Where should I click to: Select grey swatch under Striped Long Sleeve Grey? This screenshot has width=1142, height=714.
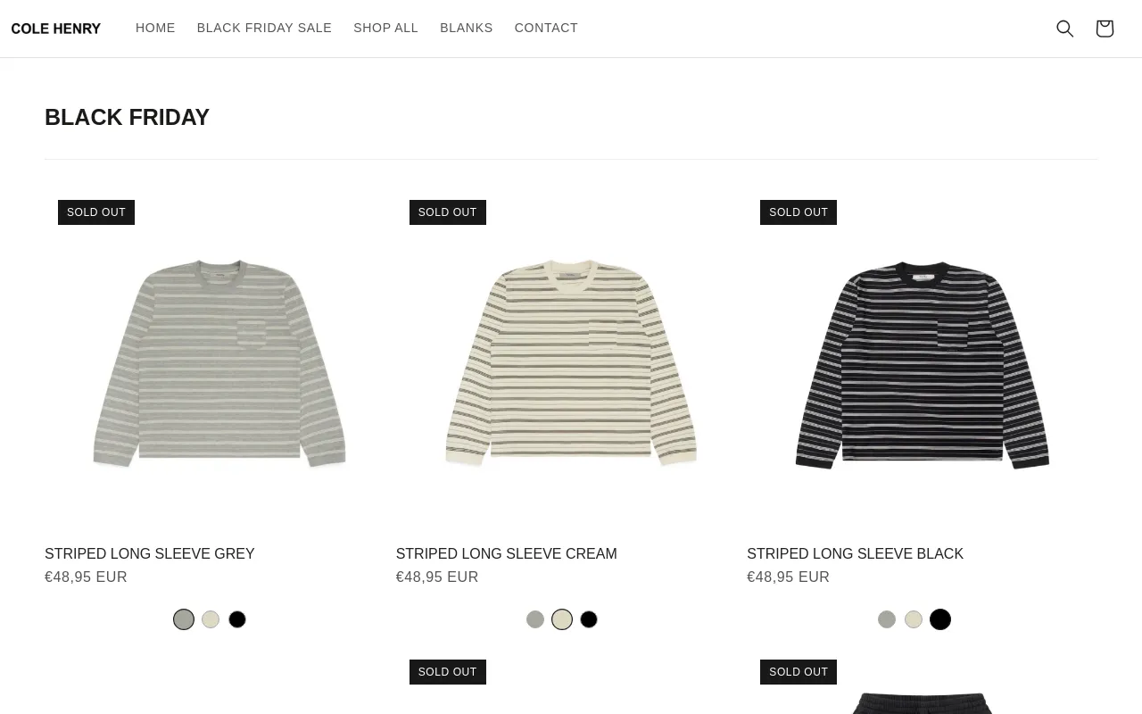click(x=184, y=619)
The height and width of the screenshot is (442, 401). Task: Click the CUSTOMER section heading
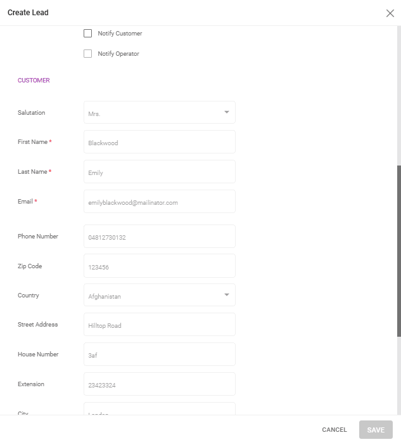pyautogui.click(x=34, y=81)
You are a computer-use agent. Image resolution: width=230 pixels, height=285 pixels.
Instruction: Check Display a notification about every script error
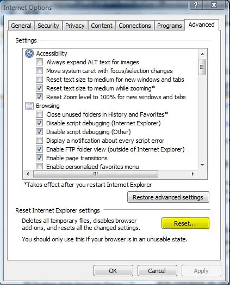click(39, 141)
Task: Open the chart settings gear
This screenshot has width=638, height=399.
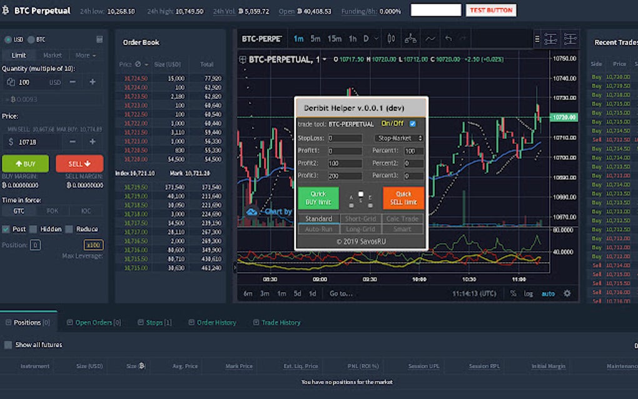Action: (567, 293)
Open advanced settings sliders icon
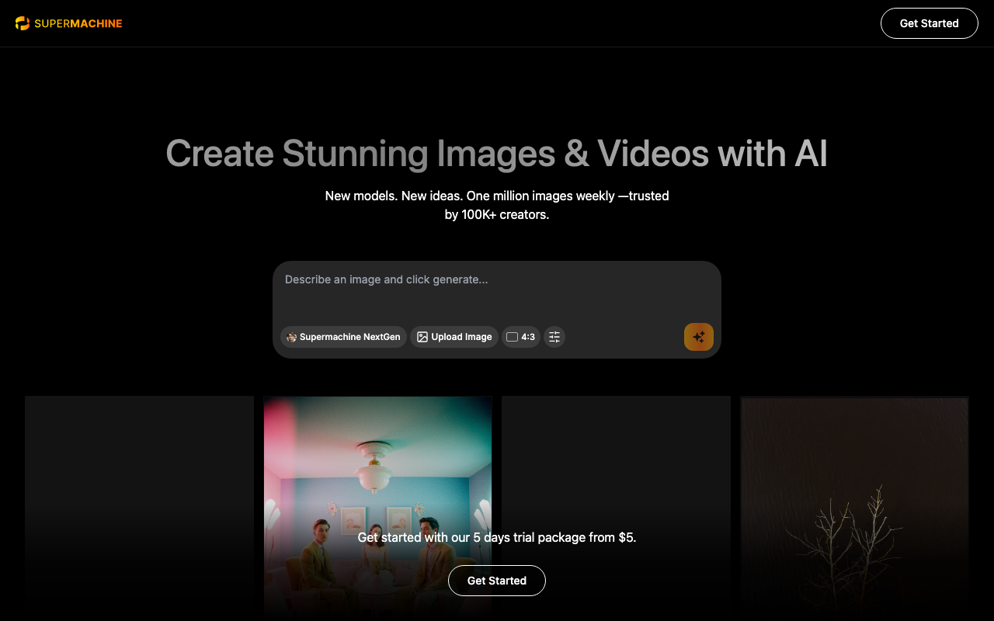Image resolution: width=994 pixels, height=621 pixels. click(554, 337)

+-------+

▶ **WORK TO BE COMPLETED**:
All of the preceding material should be output verbatim, with the pictures excluded.

▶ **FINAL ANSWER**:
Where should I click to: Select grey swatch under Striped Long Sleeve Grey? This screenshot has width=1142, height=714.
click(x=184, y=619)
The height and width of the screenshot is (442, 401). Task: Click the CUSTOMER section heading
pyautogui.click(x=34, y=81)
You are a computer-use agent. Image resolution: width=230 pixels, height=285 pixels.
Instruction: Check Display a notification about every script error
click(39, 141)
Task: Open the chart settings gear
This screenshot has width=638, height=399.
Action: (567, 293)
Open advanced settings sliders icon
Image resolution: width=994 pixels, height=621 pixels. click(554, 337)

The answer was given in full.